**EXERCISE DETAILS:** Rewrite the listing below, switching every "GUI agent" to "screen-control agent" and leaving the rest untouched.

**DATA PROVIDED:**
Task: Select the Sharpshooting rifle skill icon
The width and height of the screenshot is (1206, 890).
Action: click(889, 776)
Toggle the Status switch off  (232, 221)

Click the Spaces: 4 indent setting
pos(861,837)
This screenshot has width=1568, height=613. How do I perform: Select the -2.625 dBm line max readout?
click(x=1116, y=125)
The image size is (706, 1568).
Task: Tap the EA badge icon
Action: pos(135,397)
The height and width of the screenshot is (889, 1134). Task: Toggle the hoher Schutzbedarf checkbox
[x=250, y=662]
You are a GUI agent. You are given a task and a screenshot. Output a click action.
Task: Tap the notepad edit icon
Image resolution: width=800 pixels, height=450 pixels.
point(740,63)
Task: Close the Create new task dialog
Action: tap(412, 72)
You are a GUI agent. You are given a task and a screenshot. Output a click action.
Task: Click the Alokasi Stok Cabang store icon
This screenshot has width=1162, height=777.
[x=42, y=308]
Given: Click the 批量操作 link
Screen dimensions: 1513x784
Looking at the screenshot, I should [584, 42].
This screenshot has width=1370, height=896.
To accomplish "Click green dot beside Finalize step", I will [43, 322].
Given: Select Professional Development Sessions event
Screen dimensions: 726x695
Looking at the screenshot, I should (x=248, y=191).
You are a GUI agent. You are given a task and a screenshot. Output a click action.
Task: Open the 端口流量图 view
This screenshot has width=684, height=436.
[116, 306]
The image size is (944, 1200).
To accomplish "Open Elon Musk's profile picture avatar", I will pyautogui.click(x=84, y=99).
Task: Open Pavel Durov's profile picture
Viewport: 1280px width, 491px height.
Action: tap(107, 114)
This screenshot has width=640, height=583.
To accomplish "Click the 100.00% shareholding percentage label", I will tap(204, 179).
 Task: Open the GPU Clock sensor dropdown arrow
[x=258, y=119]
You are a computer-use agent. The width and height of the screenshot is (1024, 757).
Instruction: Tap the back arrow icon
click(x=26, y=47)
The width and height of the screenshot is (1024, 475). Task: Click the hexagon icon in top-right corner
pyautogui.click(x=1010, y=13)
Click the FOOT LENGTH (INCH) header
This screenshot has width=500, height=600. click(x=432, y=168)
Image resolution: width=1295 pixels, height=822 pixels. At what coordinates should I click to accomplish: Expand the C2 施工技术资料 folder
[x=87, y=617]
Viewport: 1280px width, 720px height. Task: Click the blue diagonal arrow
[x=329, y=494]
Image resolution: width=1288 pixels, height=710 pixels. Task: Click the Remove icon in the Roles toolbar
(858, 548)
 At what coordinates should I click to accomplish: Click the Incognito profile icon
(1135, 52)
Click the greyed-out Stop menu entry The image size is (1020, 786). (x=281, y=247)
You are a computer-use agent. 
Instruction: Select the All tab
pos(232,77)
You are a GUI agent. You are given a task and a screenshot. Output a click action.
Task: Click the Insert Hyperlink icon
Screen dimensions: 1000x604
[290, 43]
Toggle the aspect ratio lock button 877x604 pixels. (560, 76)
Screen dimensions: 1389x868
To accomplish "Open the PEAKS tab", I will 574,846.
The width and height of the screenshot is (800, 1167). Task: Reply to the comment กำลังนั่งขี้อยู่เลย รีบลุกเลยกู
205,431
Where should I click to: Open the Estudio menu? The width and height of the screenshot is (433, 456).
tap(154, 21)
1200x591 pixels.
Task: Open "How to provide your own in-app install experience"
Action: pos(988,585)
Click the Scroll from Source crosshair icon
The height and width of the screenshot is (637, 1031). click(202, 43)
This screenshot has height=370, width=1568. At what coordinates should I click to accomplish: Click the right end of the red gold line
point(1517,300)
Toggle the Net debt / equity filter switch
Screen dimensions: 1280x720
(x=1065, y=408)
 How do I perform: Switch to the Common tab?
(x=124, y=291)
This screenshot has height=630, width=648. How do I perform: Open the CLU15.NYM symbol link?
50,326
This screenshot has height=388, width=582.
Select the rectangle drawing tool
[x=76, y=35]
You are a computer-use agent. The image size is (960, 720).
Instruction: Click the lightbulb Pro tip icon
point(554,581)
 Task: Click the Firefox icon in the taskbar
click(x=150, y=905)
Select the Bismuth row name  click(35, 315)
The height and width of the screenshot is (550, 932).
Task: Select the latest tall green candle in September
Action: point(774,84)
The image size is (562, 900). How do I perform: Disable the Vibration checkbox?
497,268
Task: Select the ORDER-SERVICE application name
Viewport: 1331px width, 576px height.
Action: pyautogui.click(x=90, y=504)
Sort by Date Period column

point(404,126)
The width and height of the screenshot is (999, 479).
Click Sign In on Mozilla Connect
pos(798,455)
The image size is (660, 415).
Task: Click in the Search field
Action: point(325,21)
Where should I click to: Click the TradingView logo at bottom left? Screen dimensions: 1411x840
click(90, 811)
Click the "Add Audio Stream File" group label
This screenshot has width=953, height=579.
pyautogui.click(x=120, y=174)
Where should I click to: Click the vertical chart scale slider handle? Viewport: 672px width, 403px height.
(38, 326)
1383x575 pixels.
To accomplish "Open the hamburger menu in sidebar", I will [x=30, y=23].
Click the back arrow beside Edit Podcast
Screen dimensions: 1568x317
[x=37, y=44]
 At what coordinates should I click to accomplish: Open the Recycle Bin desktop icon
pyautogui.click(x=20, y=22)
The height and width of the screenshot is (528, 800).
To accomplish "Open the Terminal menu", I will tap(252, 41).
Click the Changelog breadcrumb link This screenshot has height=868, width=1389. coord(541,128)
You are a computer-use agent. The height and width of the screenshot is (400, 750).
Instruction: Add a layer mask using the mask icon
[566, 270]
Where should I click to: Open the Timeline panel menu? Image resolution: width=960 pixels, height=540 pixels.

**FULL ANSWER:**
Task: Select the Sharpshooting rifle skill icon
The width and height of the screenshot is (1206, 890).
Action: click(889, 776)
Toggle the Status switch off  (232, 221)

Click the Spaces: 4 indent setting
pos(861,837)
This screenshot has width=1568, height=613. How do I perform: Select the -2.625 dBm line max readout?
click(x=1116, y=125)
The image size is (706, 1568).
Task: Tap the EA badge icon
Action: pos(135,397)
The height and width of the screenshot is (889, 1134). Task: Toggle the hoher Schutzbedarf checkbox
[x=250, y=662]
You are a screen-control agent. You are given a task and a screenshot. Output a click action.
Task: Tap the notepad edit icon
Image resolution: width=800 pixels, height=450 pixels.
point(740,63)
Task: Close the Create new task dialog
Action: tap(412, 72)
You are a screen-control agent. You are given a task and a screenshot. Output a click action.
Task: Click the Alokasi Stok Cabang store icon
This screenshot has width=1162, height=777.
[x=42, y=308]
Given: Click the 批量操作 link
Screen dimensions: 1513x784
Looking at the screenshot, I should [584, 42].
This screenshot has width=1370, height=896.
To accomplish "Click green dot beside Finalize step", I will [43, 322].
Given: Select Professional Development Sessions event
Screen dimensions: 726x695
Looking at the screenshot, I should (x=248, y=191).
You are a screen-control agent. You are given a task and a screenshot. Output a click action.
Task: Open the 端口流量图 view
This screenshot has width=684, height=436.
[116, 306]
The image size is (944, 1200).
To accomplish "Open Elon Musk's profile picture avatar", I will pyautogui.click(x=84, y=99).
Task: Open Pavel Durov's profile picture
Viewport: 1280px width, 491px height.
Action: tap(107, 114)
This screenshot has width=640, height=583.
To accomplish "Click the 100.00% shareholding percentage label", I will tap(204, 179).
 Task: Open the GPU Clock sensor dropdown arrow
[x=258, y=119]
You are a computer-use agent. The width and height of the screenshot is (1024, 757).
Instruction: Tap the back arrow icon
click(x=26, y=47)
The width and height of the screenshot is (1024, 475). Task: Click the hexagon icon in top-right corner
pyautogui.click(x=1010, y=13)
Click the FOOT LENGTH (INCH) header
This screenshot has width=500, height=600. click(x=432, y=168)
Image resolution: width=1295 pixels, height=822 pixels. At what coordinates should I click to accomplish: Expand the C2 施工技术资料 folder
[x=87, y=617]
Viewport: 1280px width, 720px height. Task: Click the blue diagonal arrow
[x=329, y=494]
Image resolution: width=1288 pixels, height=710 pixels. Task: Click the Remove icon in the Roles toolbar
(858, 548)
 At what coordinates should I click to accomplish: Click the Incognito profile icon
(1135, 52)
Click the greyed-out Stop menu entry The image size is (1020, 786). (x=281, y=247)
You are a computer-use agent. 
Instruction: Select the All tab
pos(232,77)
You are a screen-control agent. You are given a task and a screenshot. Output a click action.
Task: Click the Insert Hyperlink icon
Screen dimensions: 1000x604
[290, 43]
Toggle the aspect ratio lock button 877x604 pixels. (560, 76)
Screen dimensions: 1389x868
To accomplish "Open the PEAKS tab", I will 574,846.
The width and height of the screenshot is (800, 1167). Task: Reply to the comment กำลังนั่งขี้อยู่เลย รีบลุกเลยกู
205,431
Where should I click to: Open the Estudio menu? The width and height of the screenshot is (433, 456).
tap(154, 21)
1200x591 pixels.
Task: Open "How to provide your own in-app install experience"
Action: pos(988,585)
Click the Scroll from Source crosshair icon
The height and width of the screenshot is (637, 1031). click(202, 43)
This screenshot has height=370, width=1568. At what coordinates should I click to accomplish: Click the right end of the red gold line
point(1517,300)
Toggle the Net debt / equity filter switch
Screen dimensions: 1280x720
(x=1065, y=408)
 How do I perform: Switch to the Common tab?
(x=124, y=291)
This screenshot has height=630, width=648. How do I perform: Open the CLU15.NYM symbol link?
50,326
This screenshot has height=388, width=582.
Select the rectangle drawing tool
[x=76, y=35]
You are a computer-use agent. The image size is (960, 720).
Instruction: Click the lightbulb Pro tip icon
point(554,581)
 Task: Click the Firefox icon in the taskbar
click(x=150, y=905)
Select the Bismuth row name  click(35, 315)
The height and width of the screenshot is (550, 932).
Task: Select the latest tall green candle in September
Action: point(774,84)
The image size is (562, 900). How do I perform: Disable the Vibration checkbox?
497,268
Task: Select the ORDER-SERVICE application name
Viewport: 1331px width, 576px height.
Action: pyautogui.click(x=90, y=504)
Sort by Date Period column

point(404,126)
The width and height of the screenshot is (999, 479).
Click Sign In on Mozilla Connect
pos(798,455)
The image size is (660, 415).
Task: Click in the Search field
Action: point(325,21)
Where should I click to: Click the TradingView logo at bottom left? Screen dimensions: 1411x840
click(90, 811)
Click the "Add Audio Stream File" group label
This screenshot has width=953, height=579.
pyautogui.click(x=120, y=174)
Where should I click to: Click the vertical chart scale slider handle? Viewport: 672px width, 403px height.
(38, 326)
1383x575 pixels.
To accomplish "Open the hamburger menu in sidebar", I will [x=30, y=23].
Click the back arrow beside Edit Podcast
Screen dimensions: 1568x317
[x=37, y=44]
 At what coordinates should I click to accomplish: Open the Recycle Bin desktop icon
pyautogui.click(x=20, y=22)
The height and width of the screenshot is (528, 800).
To accomplish "Open the Terminal menu", I will tap(252, 41).
Click the Changelog breadcrumb link This screenshot has height=868, width=1389. coord(541,128)
You are a computer-use agent. The height and width of the screenshot is (400, 750).
Instruction: Add a layer mask using the mask icon
[566, 270]
Where should I click to: Open the Timeline panel menu? Image resolution: width=960 pixels, height=540 pixels.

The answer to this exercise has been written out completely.